Assembleia deixa 25 projetos para serem votados em 2020

CCJ da Assembleia Legislativa não ficará com projetos, mas demais comissões devem devolver relatórios.

Lídio, presidente da CCJ, e Paulo Corrêa, presidente da Alems - - Foto: Luciana Nassar / Alems

Correndo contra o tempo para limpar a pauta da Assembleia Legislativa de Mato Grosso do Sul (Alems), os deputados priorizaram as pautas encaminhadas pelo Poder Executivo e 25 projetos encaminhados pelos pares devem ficar para 2020, além de seis vetos do governador Reinaldo Azambuja (PSDB).

De acordo com o presidente da Comissão de Constituição, Justiça e Redação (CCJ), Lídio Lopes (Patriotas), a comissão não deixou a pauta parada e todos os projetos foram analisados dentro do tempo previsto. “Os que ficam é porque estão em alguma outra comissão e o autor altera, faz emenda”, explicou. 

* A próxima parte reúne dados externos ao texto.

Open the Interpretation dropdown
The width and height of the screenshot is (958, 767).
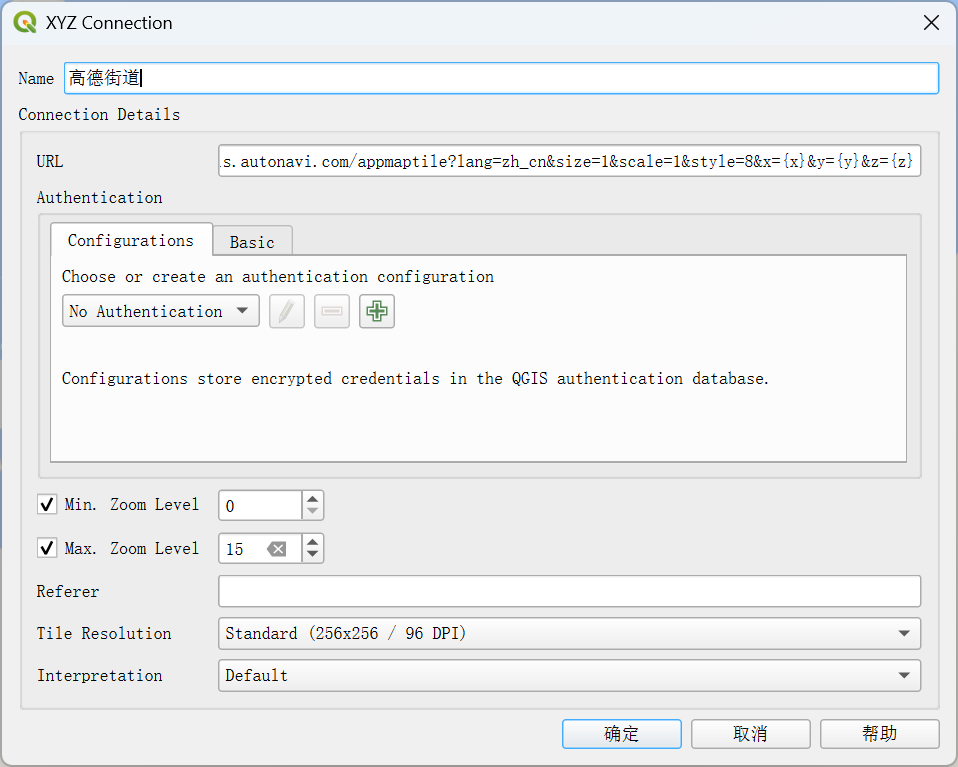[569, 676]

Líder de Governo e membro da comissão, Barbosinha já havia dito que os projetos do Poder Executivo seriam prioridade na Casa. “Todos do governo são prioridade, não que os da Casa não sejam, não quero virar o ano com projeto na Assembleia. Projetos do governo, normalmente, todos são prioridade”, ressaltou. 

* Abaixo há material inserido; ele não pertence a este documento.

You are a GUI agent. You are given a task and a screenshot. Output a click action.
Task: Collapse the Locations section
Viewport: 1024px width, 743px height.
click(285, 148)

Neste fim de ano, o Poder Executivo encaminhou diversas pautas polêmicas para serem analisadas pelos deputados.
Um conjunto de quatro projetos de leis de ajuste fiscal foi entregue pelo governo de Mato Grosso do Sul à Assembleia Legislativa no último dia de outubro. O governador chegou a se reunir com 22 deputados para tratar das proposições, que vão desde criação do programa de nota fiscal premiada até anistia de dívidas de até R$ 2 mil de Imposto sobre Circulação de Mercadorias e Serviços (ICMS).

No começo deste mês, durante reunião extraordinária, os deputados da CCJ entregaram pareceres favoráveis às propostas de Lei Orçamentária Anual (LOA) para o próximo ano e do Plano Plurianual (PPA) para o quadriênio 2020-2023. Foram analisados os projetos de lei 265/2019 – que prevê receita e fixa despesas para 2020 – e o 264/2019 – que estabelece diretrizes, objetivos e metas do governo estadual a serem executados de 2020 a 2023.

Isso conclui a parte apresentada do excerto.